Le Cabinet a obtenu le rejet de l’intégralité des 7 200 euros sollicités par un ancien salarié et a démontré le caractère mensonger des affirmations du salarié qui prétendait que son employeur était en situation irrégulière au regard de l’URSSAF.

Rappel des faits :

La société E… a engagé Monsieur C… en qualité d’agent de sécurité, pour une période du 13 au 30/11/2019, puis du 5 au 31/12/2019.

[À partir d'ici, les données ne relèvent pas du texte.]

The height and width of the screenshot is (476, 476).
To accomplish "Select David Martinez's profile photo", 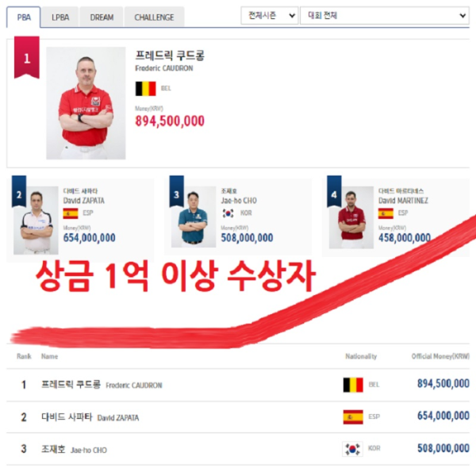I will click(351, 217).
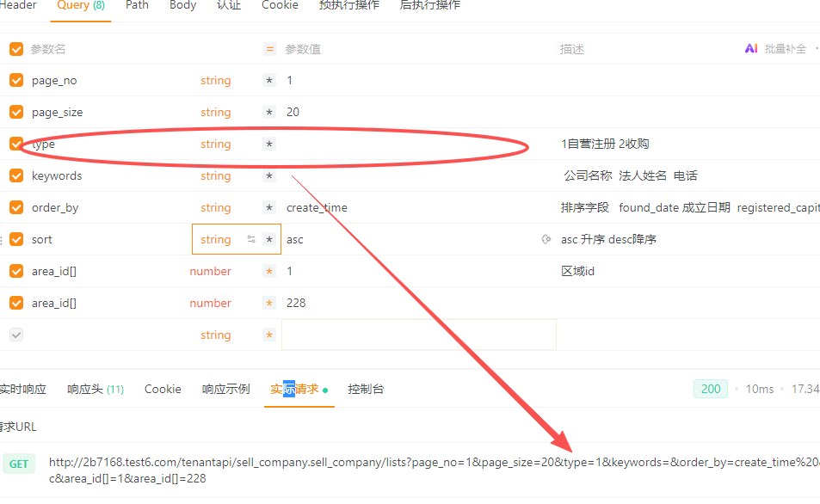Viewport: 820px width, 504px height.
Task: Uncheck the keywords parameter checkbox
Action: click(x=15, y=175)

■ Par requête du 28/02/2020, l’ancien salarié a saisi le Conseil de prud’hommes, en sollicitant :

Une somme de 1 200 € brut, au titre de la différence entre la rémunération qu’il aurait prétendument dû percevoir sur la base d’un coefficient de 150 de la convention collective applicable et celle réellement perçue (au coefficient 140),
Une somme de 4 000 €, à titre des dommages et intérêts en réparation d’un prétendu travail dissimulé,
La remise des bulletins de paie au coefficient de 150,
Une somme de 2 000 € au titre de l’article 700 du Code de procédure civile.

■ Par jugement du 19/03/2021, le Conseil de prud’hommes de Bordeaux a débouté l’ancien salarié, de l’intégralité de ses demandes.

■ Sur le premier et le troisième points, les juges ont estimé que l’ancien salarié ne démontrait pas :
Remplir les conditions conventionnelles du coefficient 150,
Avoir exercé les fonctions y afférentes,
Le taux horaire du coefficient sollicité.
Par suite, ces demandes de l’ancien salarié sont rejetées.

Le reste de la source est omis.